§ EXERCISE AIM
Return only what runs from the line containing "Click the ^T To Spell shortcut" through the last line of the entries below, exactly, omitting pictures.

§ GIVEN DATA
◆ ◆ ◆ ◆

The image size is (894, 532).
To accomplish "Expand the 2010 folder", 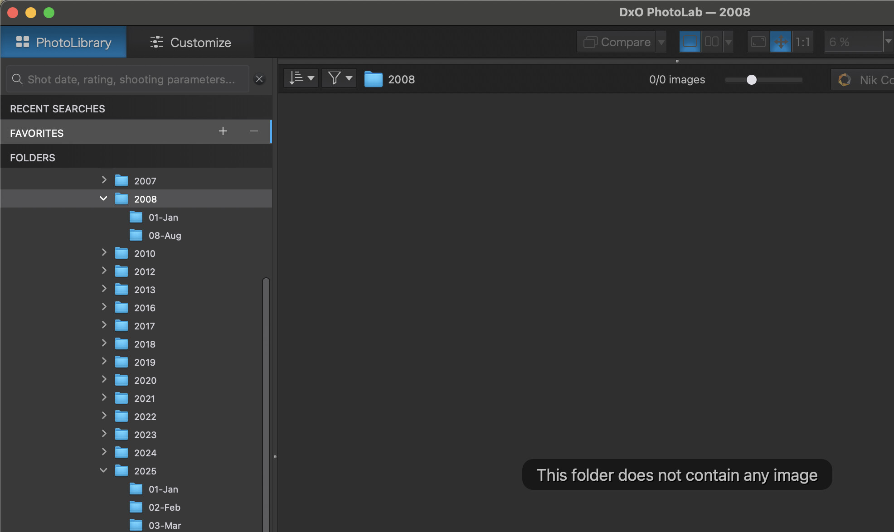I will tap(104, 252).
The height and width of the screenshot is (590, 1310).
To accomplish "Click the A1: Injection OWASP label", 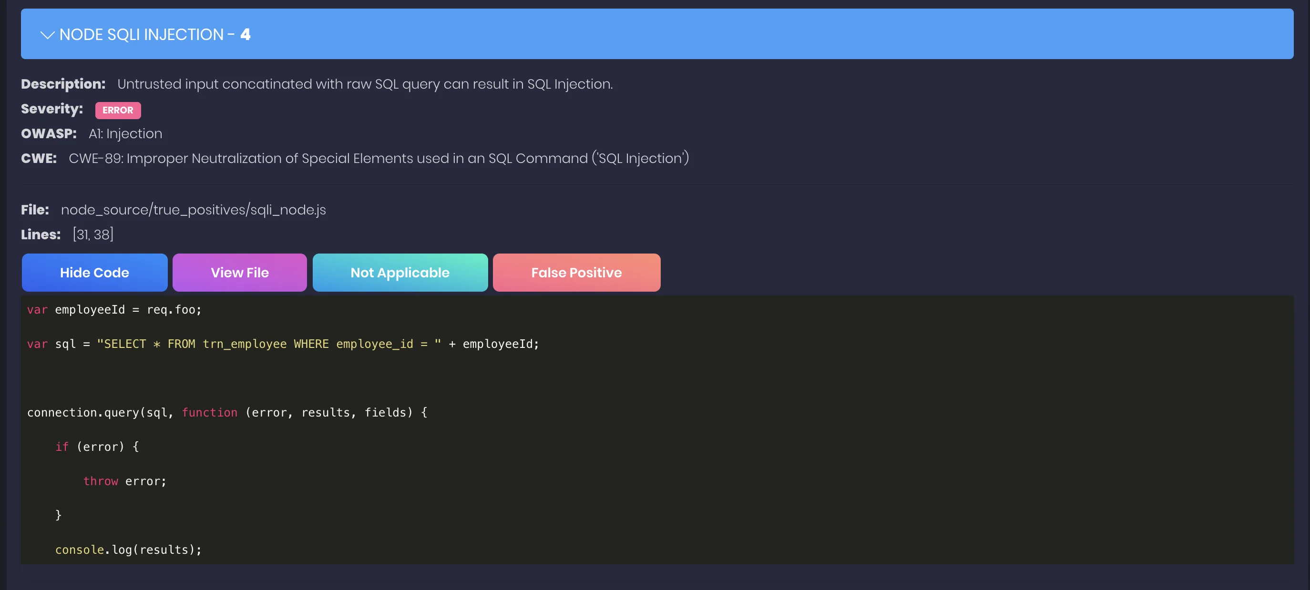I will (125, 133).
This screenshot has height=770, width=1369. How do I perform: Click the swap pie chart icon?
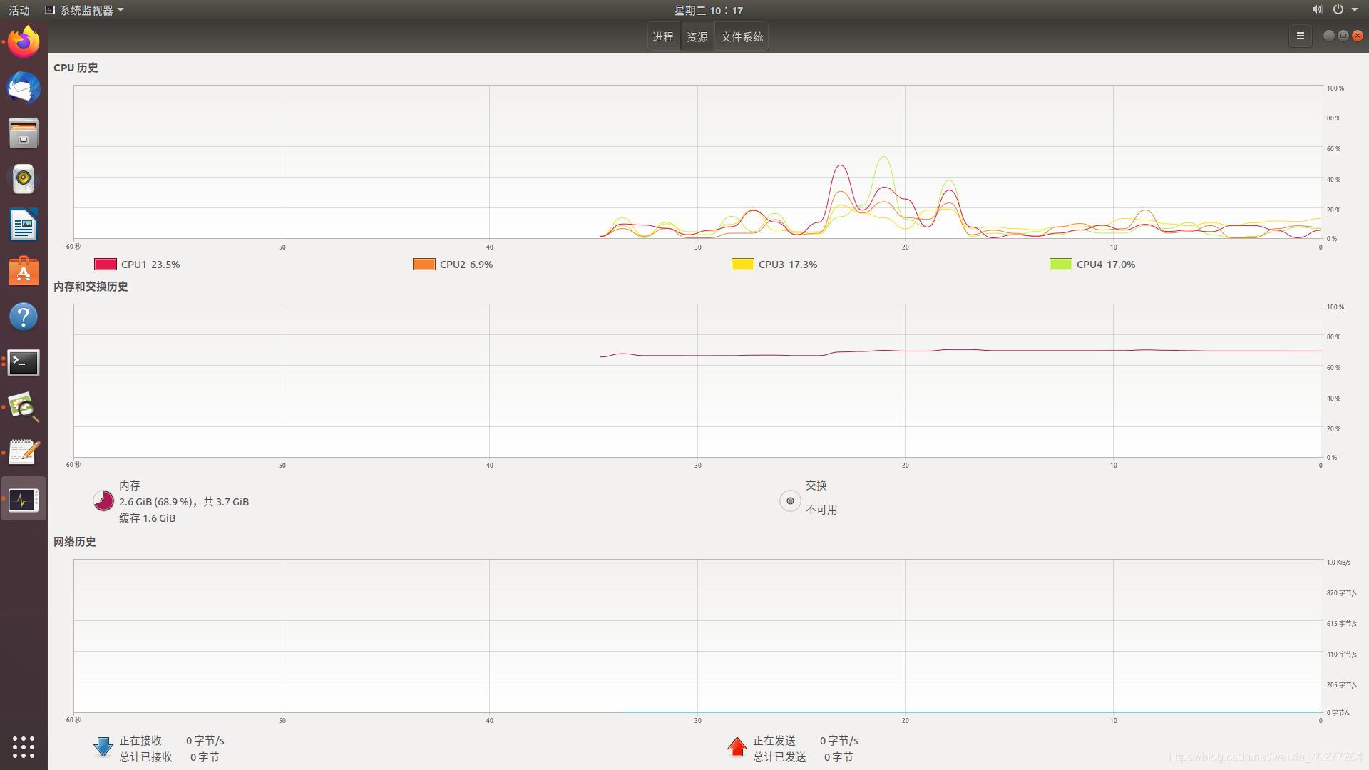(x=790, y=501)
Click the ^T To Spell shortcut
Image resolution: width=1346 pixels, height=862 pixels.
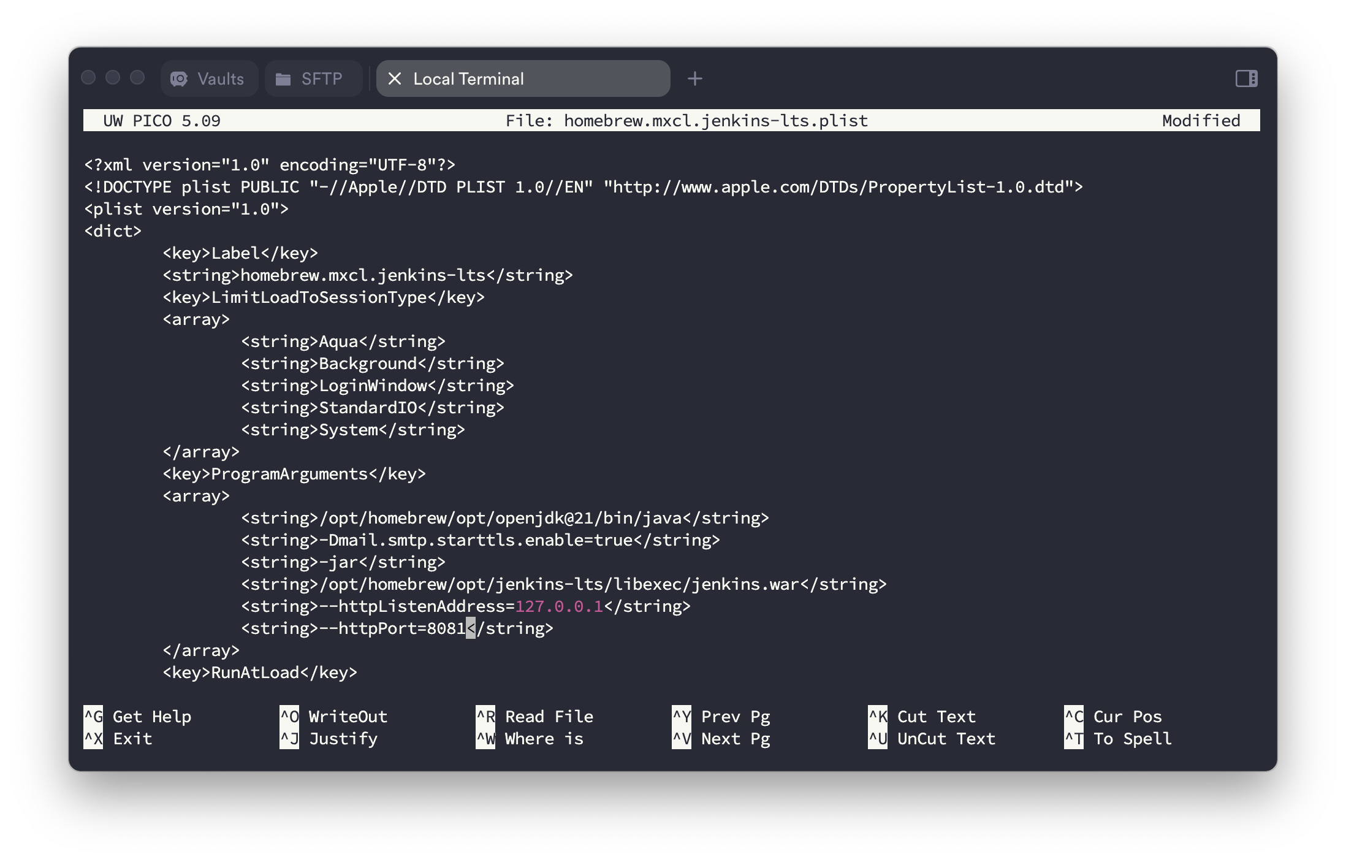point(1119,739)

◆ ◆ ◆ ◆

§ EXERCISE OUTPUT
Click the ^T To Spell shortcut
Image resolution: width=1346 pixels, height=862 pixels.
point(1119,739)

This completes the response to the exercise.